Your Next Vacation: Space?

Craig Curran can book you an out-of-this-world vacation.

Literally.

Curran is one of the 120 travel agents around the globe authorized to sell tickets on behalf of Virgin Galactic, the Richard Branson-backed venture that aims to establish the world’s first commercial spaceline. While the dream of bringing space travel to the masses has existed for decades, it’s closer to becoming a reality than you might think. Virgin Galactic has been leading the charge, having conducted multiple tests flights of its spacecraft and building a specialized terminal and hanger facility in New Mexico.

Perhaps most impressively, the company has managed to sell more than 470 tickets – each with a $20,000 minimum deposit – without setting any sort of launch date. Virgin has said it aims to fly 500 people in the first year, and 50,000 in the first 10 years. Tickets have been available since 2005.

“There will be space hotels.”

- Craig Curran, accredited space agent for Virgin Galactic

While rumors have been swirling that Virgin Galactic’s first real flights could begin this year, the company has refrained from providing a concrete timeline. As you might imagine, sending people into space requires all kinds of safety and regulatory clearance; Virgin Galactic maintains that it isn’t in a race and will not launch until everything is in place.

Still, people are excited – and Curran is one of them.

With nearly 30 years of travel experience under his belt, the president of the DePrez Group of Companies says he got involved with Virgin Galactic because he is confident space tourism is the next big thing.

“There will be people traveling suborbitally and orbitally. There will be space hotels,” Curran says.

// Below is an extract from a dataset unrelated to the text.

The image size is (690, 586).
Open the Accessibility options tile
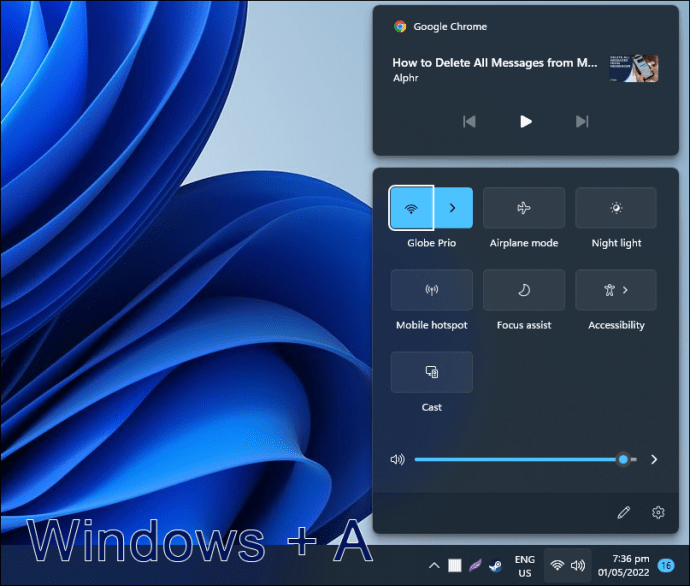616,290
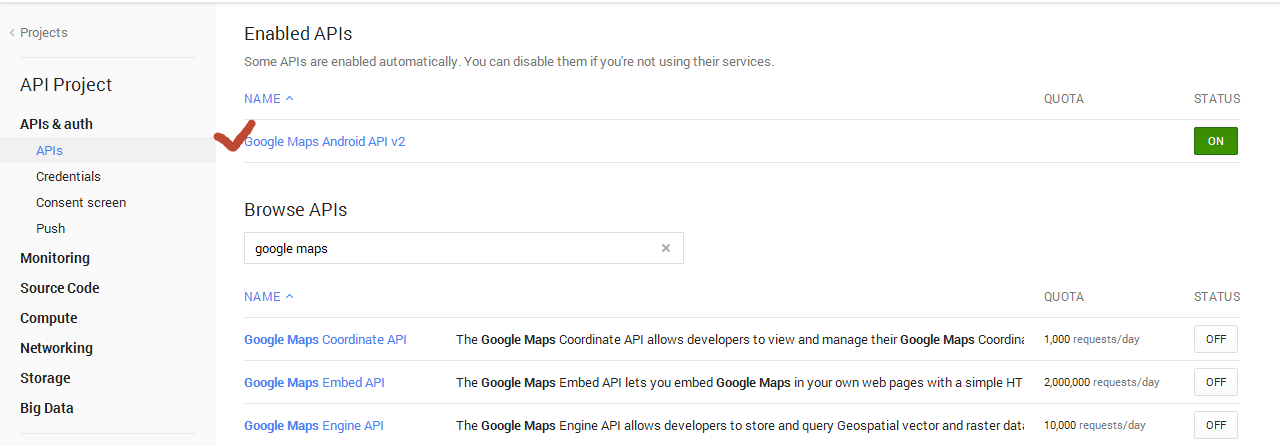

Virgin Galactic is currently focusing on suborbital travel, meaning sending a craft into space and bringing it back down without circling the earth. Orbital travel is a more complex endeavor, but one that Virgin Galactic is also exploring.

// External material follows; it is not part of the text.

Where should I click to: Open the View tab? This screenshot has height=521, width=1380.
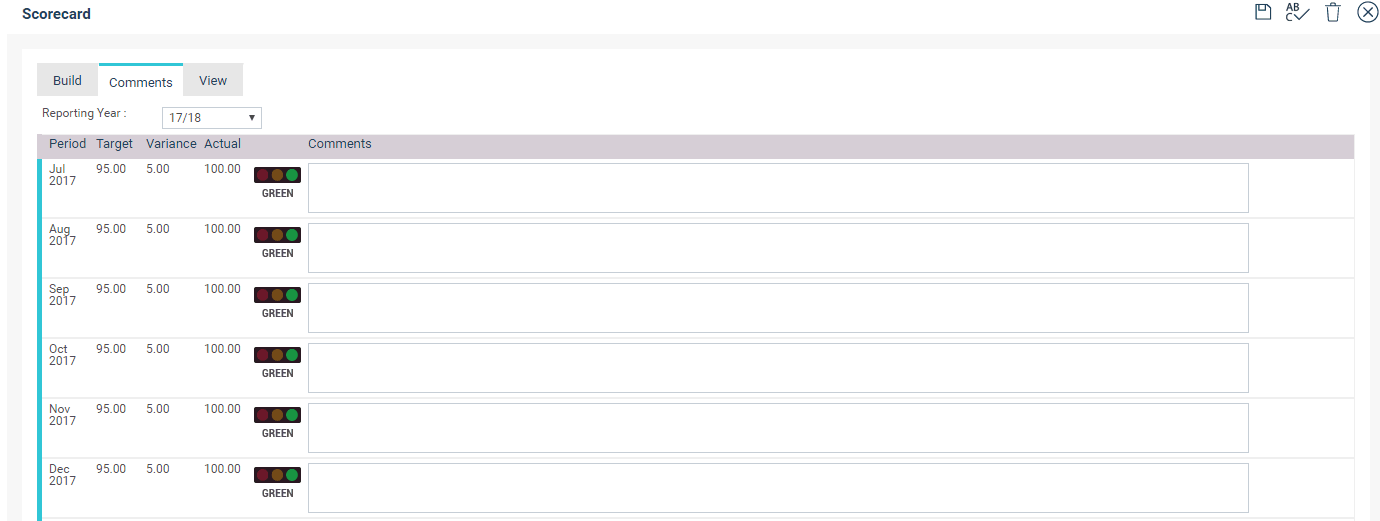point(213,80)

Speaking on his own behalf, Curran says he believes Virgin Galactic will be ready to launch its suborbital commercial flights in 2013. He says the technology has already been proven, citing the 2004 flight of SpaceShipOne, the first privately-funded, manned spacecraft to travel beyond the earth’s atmosphere. (SpaceShipOne was developed through a venture between Microsoft’s Paul Allen and aerospace engineer Burt Rutan; Rutan and Virgin Group’s Branson later partnered to form The Spaceship Company, which manufactures Virgin Galactic’s space vehicles.)

In the year or so that Curran has been an accredited space agent for Virgin Galactic, he has sold two tickets: one to a 40-something-year-old man with interests in aviation, politics and sports, and one to himself. He says he’s in touch with about 10 other people who haven’t yet signed the dotted line.

Understandably, people aren’t clamoring for tickets the way they might clamor over a $39 fare sale at JetBlue. At $200,000 a pop, it’s a pricey endeavor and one that won’t appeal to everyone.

“Not everyone climbs Mount Everest,” he says.

Curran says current ticketholders generally fall into a few categories: business leaders, celebrities and those with strong ties to the aviation and space industries. He says that, as in any new industry, early adopters are critical to space tourism’s viability and growth.

“This whole notion of this being an expensive trip just for rich people is really to miss the point,” he explains. “The first computer took up a couple city blocks, it could hardly count to 10 and it cost incredible sums of money. You need early adopters or this industry doesn’t take place.”

The trip itself is a multi-day experience that begins at Virgin Galactic’s spaceport in New Mexico. Curran explains that a hotel will be built specifically for passengers, who will spend several days undergoing physical and mental training for the trip.

On launch day, six passengers and two pilots will be seated in a spaceship that will be stowed under a mothership until it reaches about 50,000 feet, says Curran. At that point, the spaceship will be released, and after a 90-second burn in which the spaceship reaches speeds of 2,500 miles an hour, passengers will be in space.

Curran says this is the point where passengers can float around in the ship and take in views of the earth.

“The rocket motor will stop – there will be dead silence. You’ll be able to see for 1,000 kilometers in any direction,” he says. “At that point, you can take photographs, have a religious experience – whatever suits your fancy.”

After a few minutes, the spaceship will glide back to the spaceport in New Mexico.

The entire ride is estimated to take between 90 and 100 minutes.

While plenty of questions still exist about the details of the trip, Curran says he has no doubt space tourism is the way of the future.

"This is happening; there’s no question about that."